A New Year opens a new opportunity for the Household Division Bands and in particular the Irish Guards Band who are now on the Army Blog (this being my first one of hopefully many), and the band going live on Twitter: @IrishGuardsBand.
One of the first gigs of 2012 was to take part in the ‘dine out’ of our now old (he has retired from the Army) Director of the Corps of Army Music (CAMUS). The Band of the Irish Guards was asked to provide a marching display, a ten-piece brass ensemble and a fanfare team for this memorable occasion.
On a particularly cold evening on the 13th January at 7.20pm, feeling colder than a shaved husky and wondering whether our instruments might fix themselves permanently to our chops, the band marched from complete darkness on to a flood lit parade square at Kneller Hall, Twickenham, the Home of Army Music for over 150 years, playing a rousing march. The band played pieces including 76 trombones (minus 71 we only have 5 trombones in our band), whilst performing some rather complex marching routines.
During the Dinner the Irish Guards Band ten-piece brass ensemble were asked to provide background music (easier said than done with ten very eager brass players). Pieces included a transcribed version of Florentiner March with a difference, Maleguena and the trombone feature So Nice to Come Home To.
The normal custom at the end of the meal is for the band to provide after dinner entertainment. As this was a special event, the band decided to do it a little different by having guest soloists come in. Musician Brendan Wheeler (HC&C Band) performed a euphonium solo called ‘Neath Dublin skies, Lance Corporal Rachel Smith (Coldstream Gds) performed a flute solo Fantasia by Faure and a lone piper from 19 Regt RA performed Highland Cathedral.
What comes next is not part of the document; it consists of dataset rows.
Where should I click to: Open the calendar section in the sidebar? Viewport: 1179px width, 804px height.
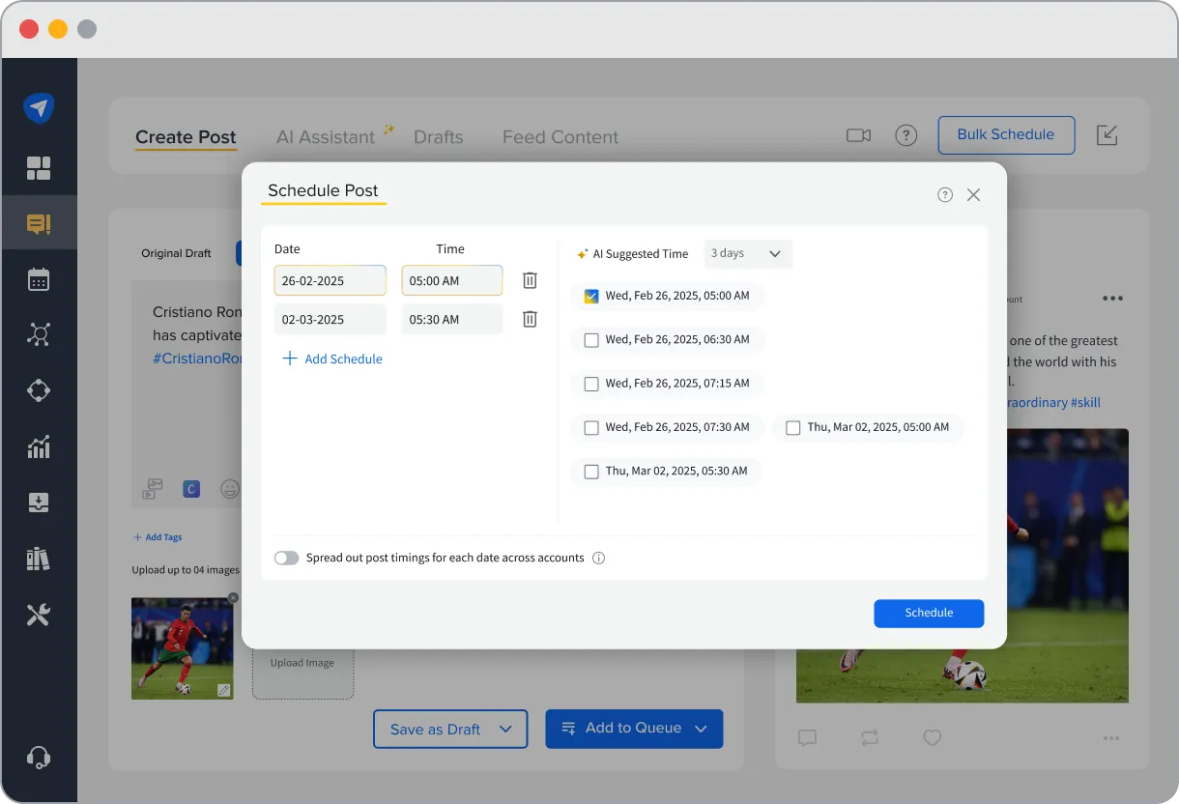(39, 279)
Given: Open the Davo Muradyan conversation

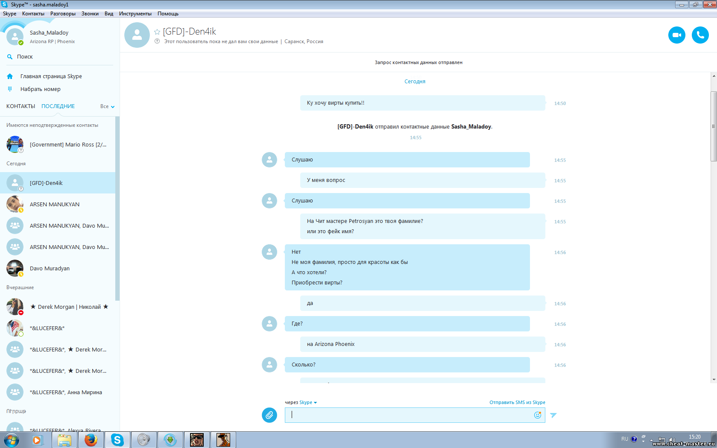Looking at the screenshot, I should [50, 269].
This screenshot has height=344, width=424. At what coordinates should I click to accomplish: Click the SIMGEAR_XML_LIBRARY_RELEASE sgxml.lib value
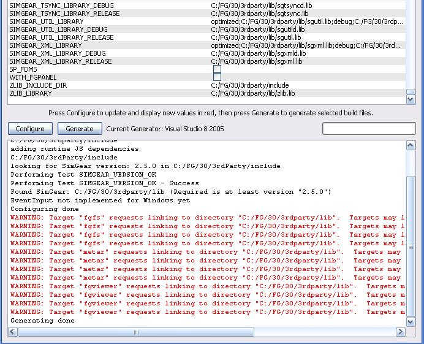252,61
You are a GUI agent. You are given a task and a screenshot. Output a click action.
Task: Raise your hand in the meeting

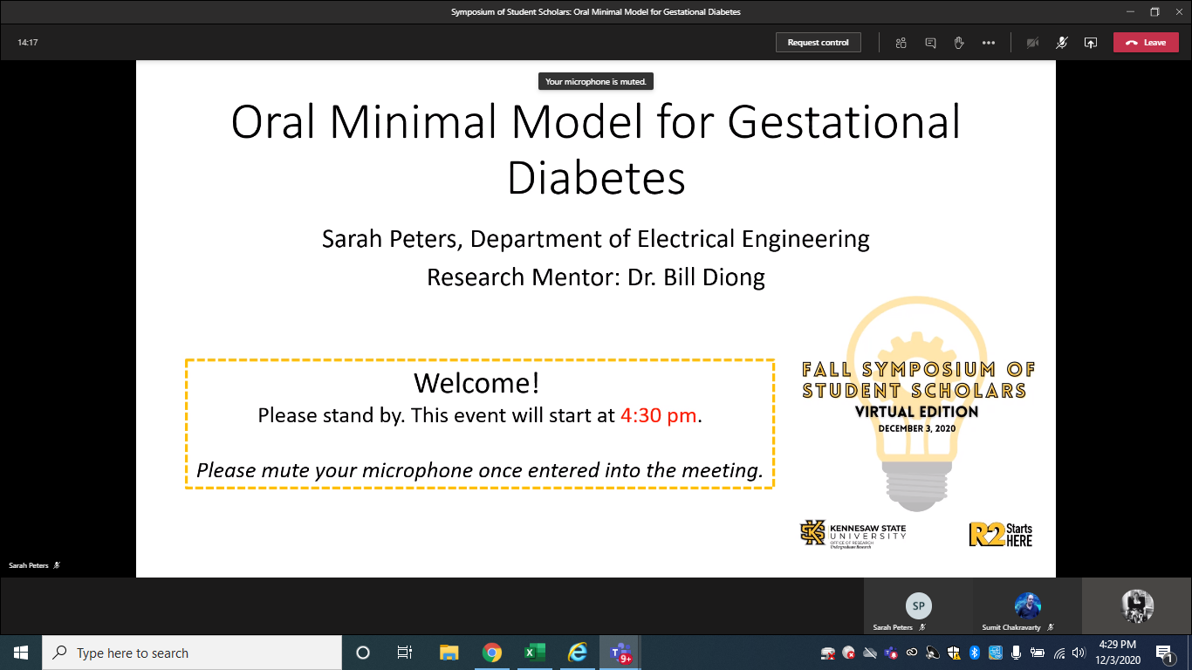(x=959, y=43)
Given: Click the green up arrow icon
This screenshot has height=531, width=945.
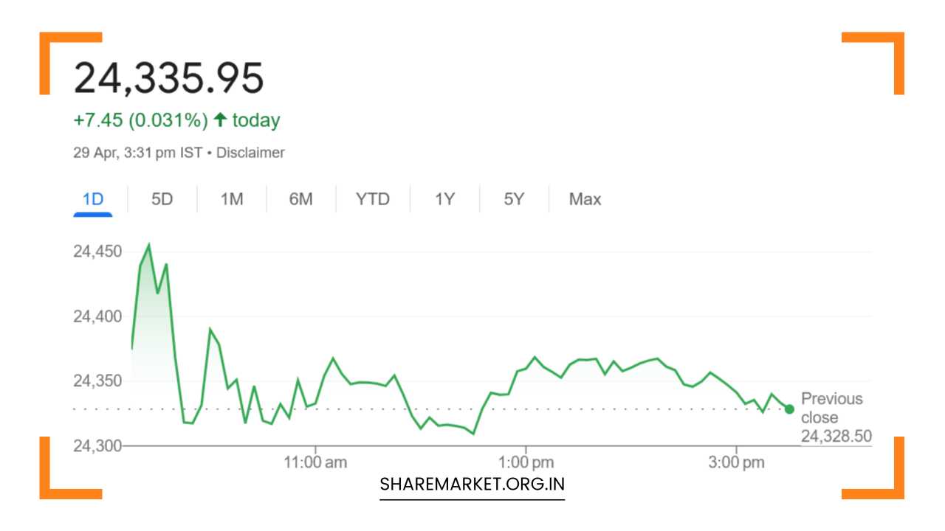Looking at the screenshot, I should (219, 120).
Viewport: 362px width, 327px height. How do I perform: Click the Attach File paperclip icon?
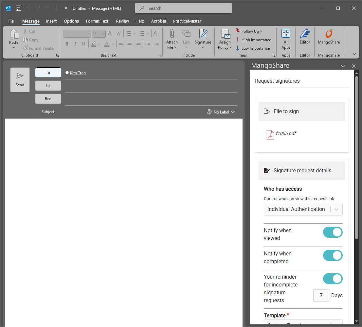172,34
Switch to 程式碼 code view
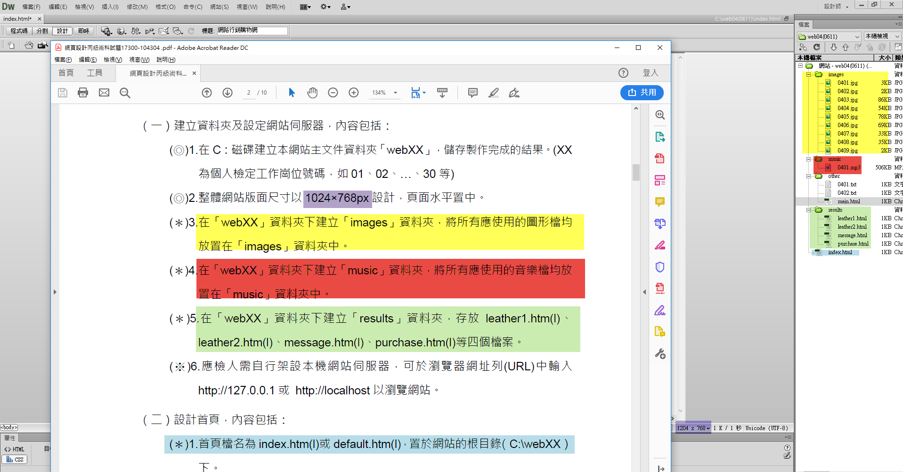The image size is (903, 472). coord(19,31)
As this was a very special occasion a fanfare, which included snippets of the Commandant’s career to date, was written and dedicated by the School Bandmaster WO1 Frost. This included a special solo item by the Commandant himself of playing the triangle at important moments in the piece (something the commandant undertook with his uttermost musical professionalism of an officer from the Military Police).